Before you write out the listing, remove the pictures; everything else stays exactly as it is.
>>>
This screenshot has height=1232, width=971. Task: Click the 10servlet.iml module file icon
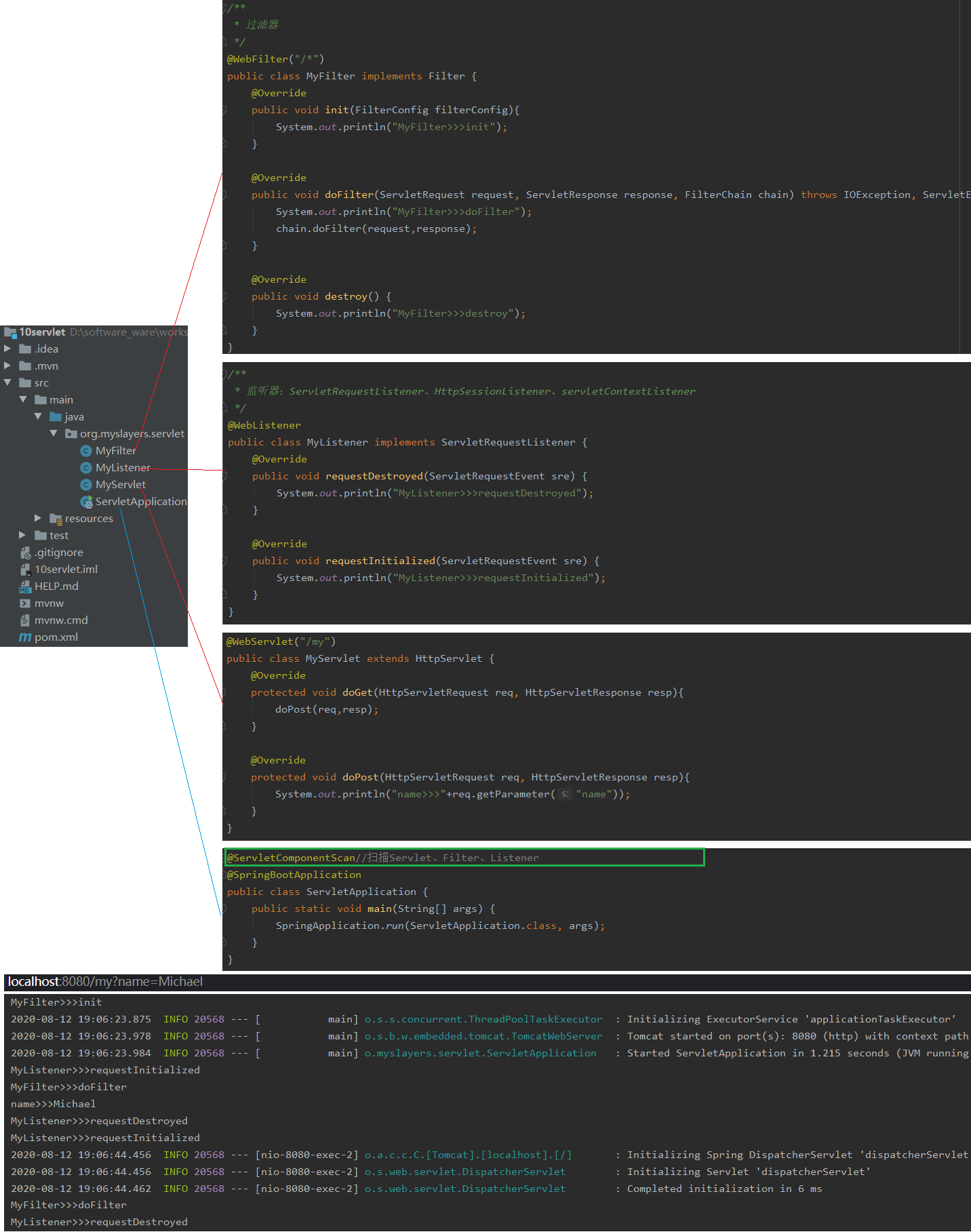tap(25, 570)
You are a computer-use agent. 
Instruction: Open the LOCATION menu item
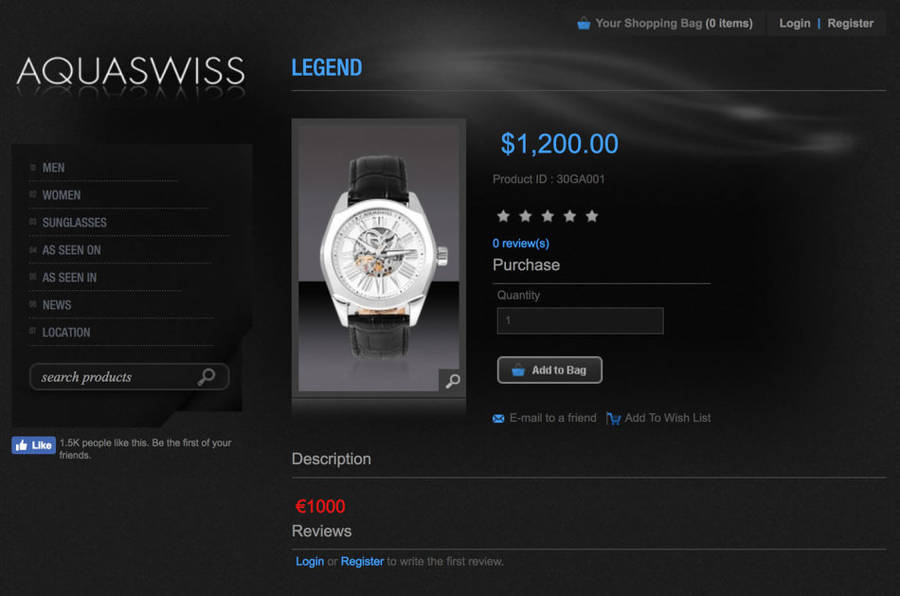pyautogui.click(x=66, y=332)
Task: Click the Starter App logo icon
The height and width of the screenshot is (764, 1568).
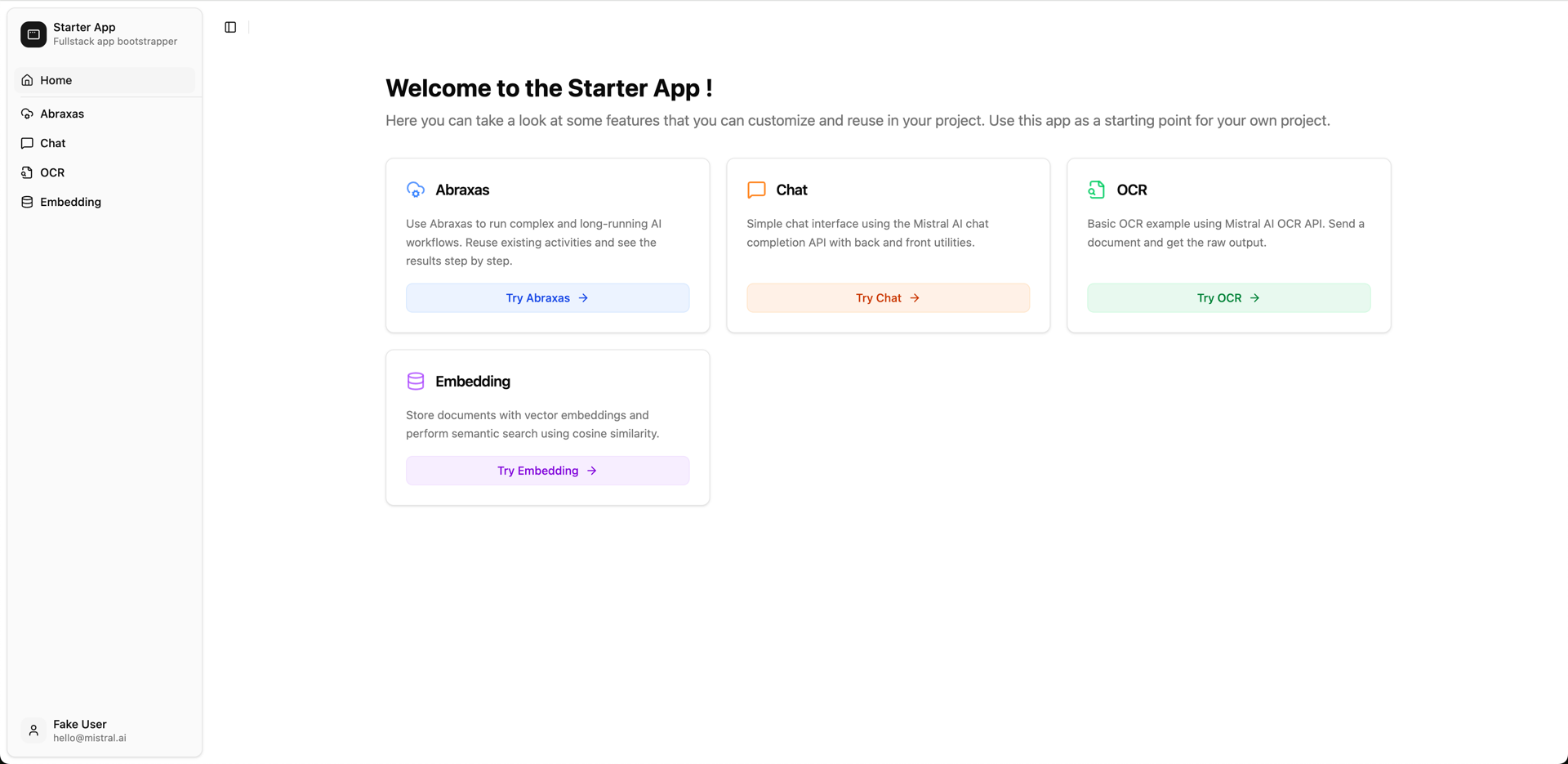Action: (33, 34)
<<<
• _Solution to this problem_:
This screenshot has height=1232, width=971. Task: Click the 10servlet.iml module file icon
tap(25, 570)
You are a computer-use agent. 
Instruction: Open the LOCATION menu item
pyautogui.click(x=66, y=332)
Task: Click the Starter App logo icon
The height and width of the screenshot is (764, 1568).
Action: (33, 34)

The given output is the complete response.